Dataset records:

BEGIN

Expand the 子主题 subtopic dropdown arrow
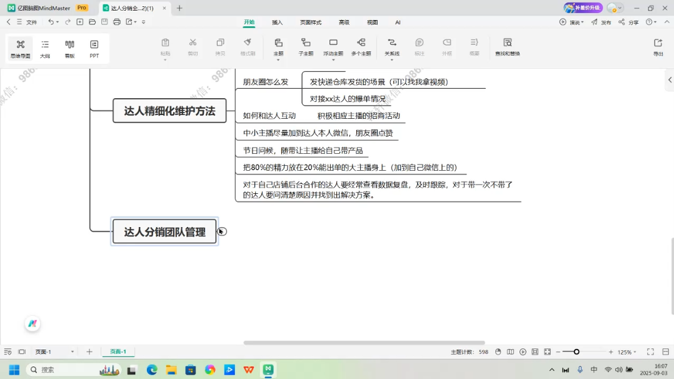coord(306,60)
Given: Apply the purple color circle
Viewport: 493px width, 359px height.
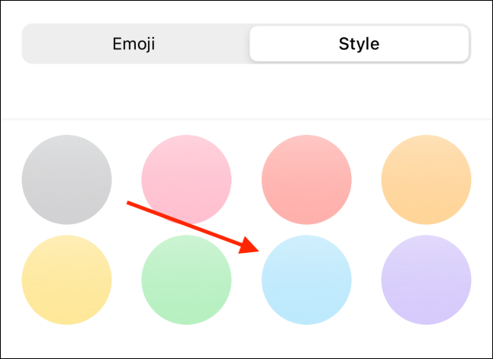Looking at the screenshot, I should pos(426,279).
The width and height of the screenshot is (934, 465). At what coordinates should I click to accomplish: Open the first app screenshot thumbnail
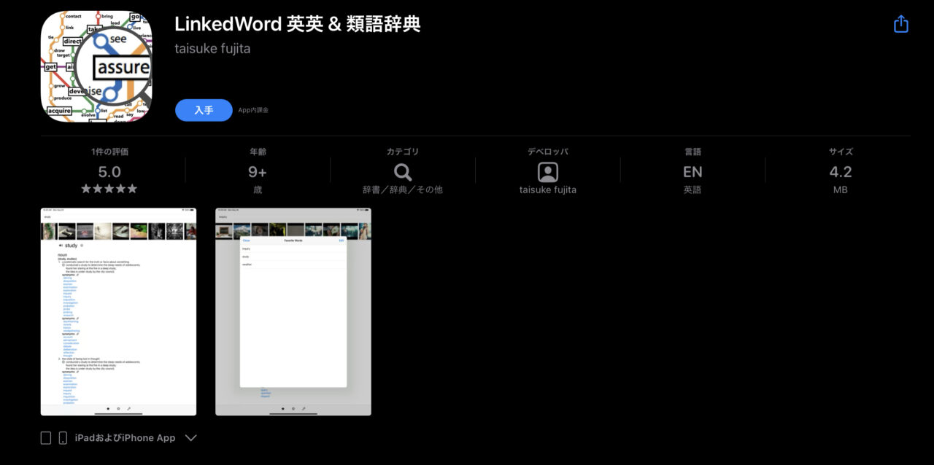(118, 312)
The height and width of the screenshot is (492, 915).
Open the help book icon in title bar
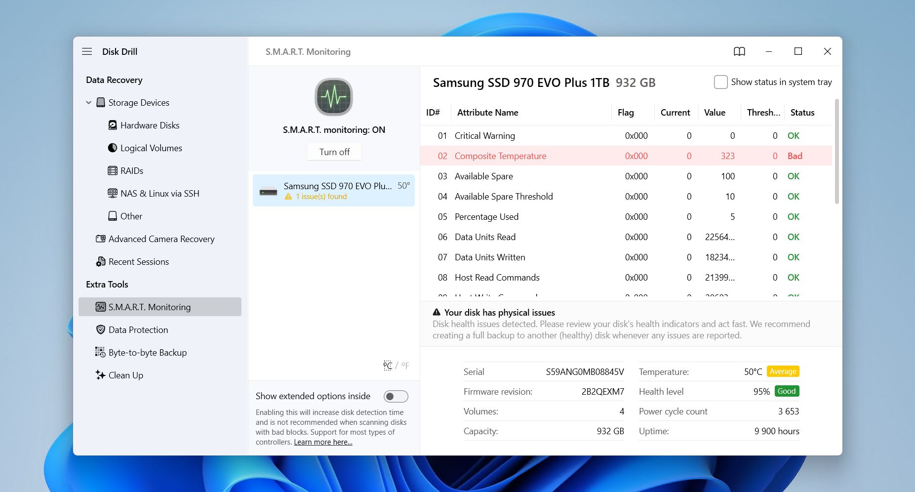(739, 51)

END

• **EXERCISE AIM**: All of the records above should be written out exactly, with the pictures left out.

• **ANSWER TO THIS TASK**:
Expand the 子主题 subtopic dropdown arrow
coord(306,60)
Given: Apply the purple color circle
Viewport: 493px width, 359px height.
Looking at the screenshot, I should pos(426,279).
The width and height of the screenshot is (934, 465). At what coordinates should I click to accomplish: Open the first app screenshot thumbnail
(118, 312)
The height and width of the screenshot is (492, 915).
Open the help book icon in title bar
(739, 51)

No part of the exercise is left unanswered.